There are several rating indices to review Winder’s record that collectively look at his votes on hundreds of pieces of legislation. For the 2020 and 2019 legislative sessions, there are four published indices.
Winder is clear that he doesn’t agree with the implied liberalism of his 50% and 58% scores, on the 2020 and 2019 Freedom Index respectively. The Freedom Index is the premier bill rating system in Idaho. It is worth noting that only four Senate Republicans in 2020 had a lower rating than Sen. Winder, 23 had higher; e.g. more conservative ratings.
Winder didn’t specifically claim to be a fiscal conservative and perhaps that explains his even worse scores on the Idaho Freedom Foundation’s Spending Index. He scored 20% in 2020 and 14% in 2019. Winder rarely votes against appropriation bills, and any cursory review will show that he votes with the Democrats for bigger government.
A classic example is the ballooning Medicaid budget. Sen. Winder has voted on 13 Medicaid budgets, not including supplemental or extra appropriations. He has voted to approve every budget, with the exception of Senate Bill 1190 in 2013. The Medicaid budget has ballooned from $1.5 billion in Fiscal Year 2010 to $3.7 billion in FY22, nearly 150%, during Winder’s tenure. That’s more than inflation and population growth – hardly conservative.
The American Conservative Union (ACU) is a venerable conservative organization founded in 1964 and is well known for CPAC, the Conservative Political Action Conference. The ACU presents Awards for Conservative Excellence and for Conservative Achievement and rates state governments, including the Idaho House and Senate. Winder has not met the 80% threshold for being considered a reliable conservative since 2015, scoring 49% in 2020 and 57% in 2019. However, 30 out of 105 Idaho legislators were in the ACU’s top two categories in 2020 and 25 out of 105 in 2019. It is doubtful that ACU founder William F. Buckley would consider Winder a conservative.
The Club for Growth Foundation, a group that promotes economic freedom, free markets, and de-regulation, debuted its own Idaho scorecard in 2019. Club for Growth opposes additional health insurance mandates and supports allowing renewable short term health insurance plans, for example.
Winder scored 45% in 2020 and 55% in 2019, meaning he generally voted for a larger role for government in the economy. Nine House members scored 100% in 2019 and 2020, but not a single state senator did. Perhaps this is why Winder looks askance at House conservatives – they actually vote like conservatives.
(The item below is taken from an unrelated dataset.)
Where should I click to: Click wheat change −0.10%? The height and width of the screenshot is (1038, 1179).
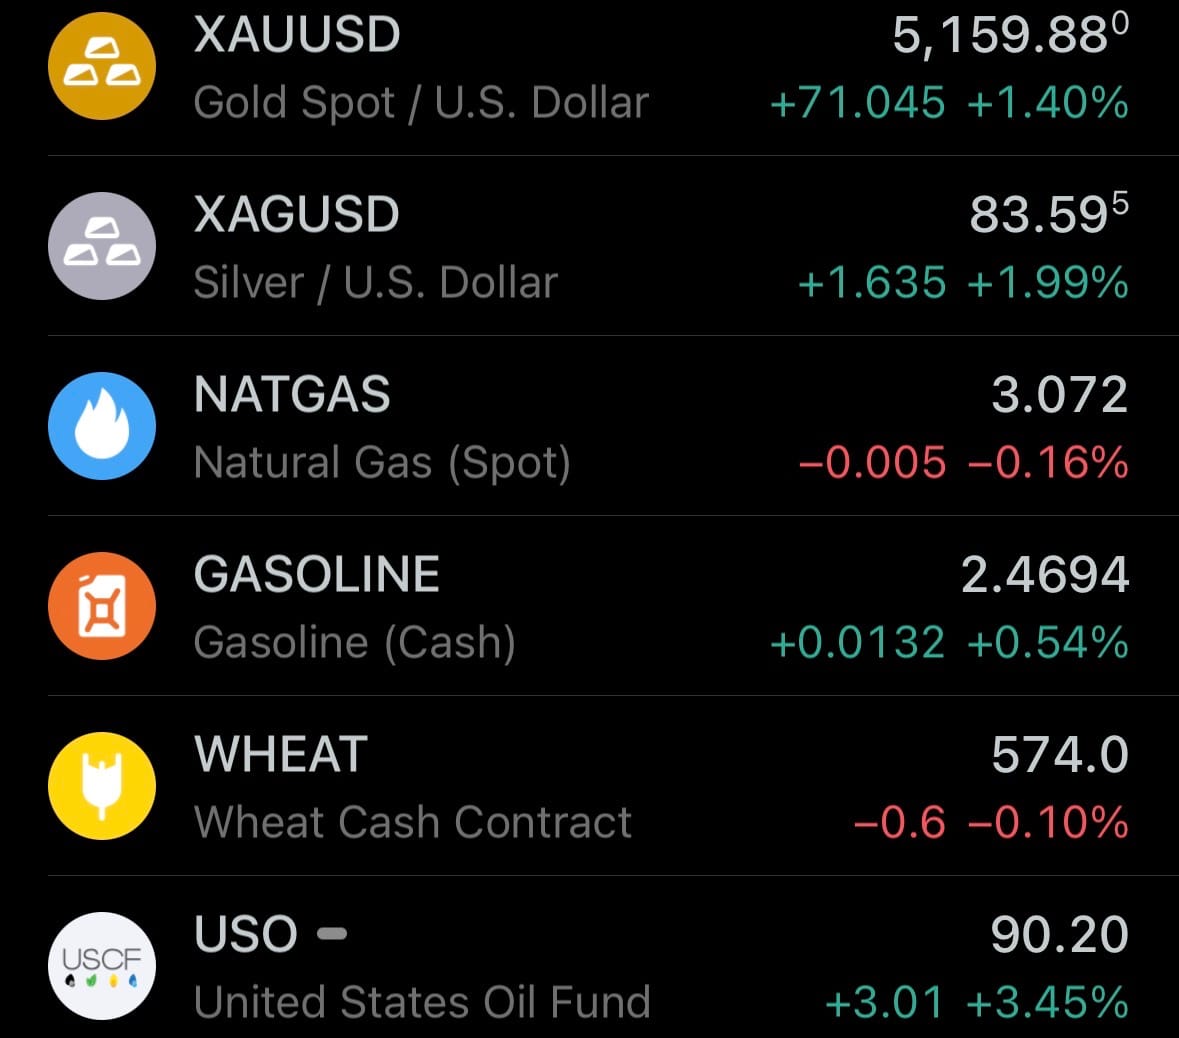[1047, 823]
Winder is in the twilight of his career, and the shadows are gathering fast. It is unlikely he will reverse course and actually walk the talk by voting like a conservative. But he could. If he chooses to vote for bigger government while attacking those who point it out, he will end his career like so many other Republicans — those who entered politics with some vague notions of limiting big government and ended up embracing it.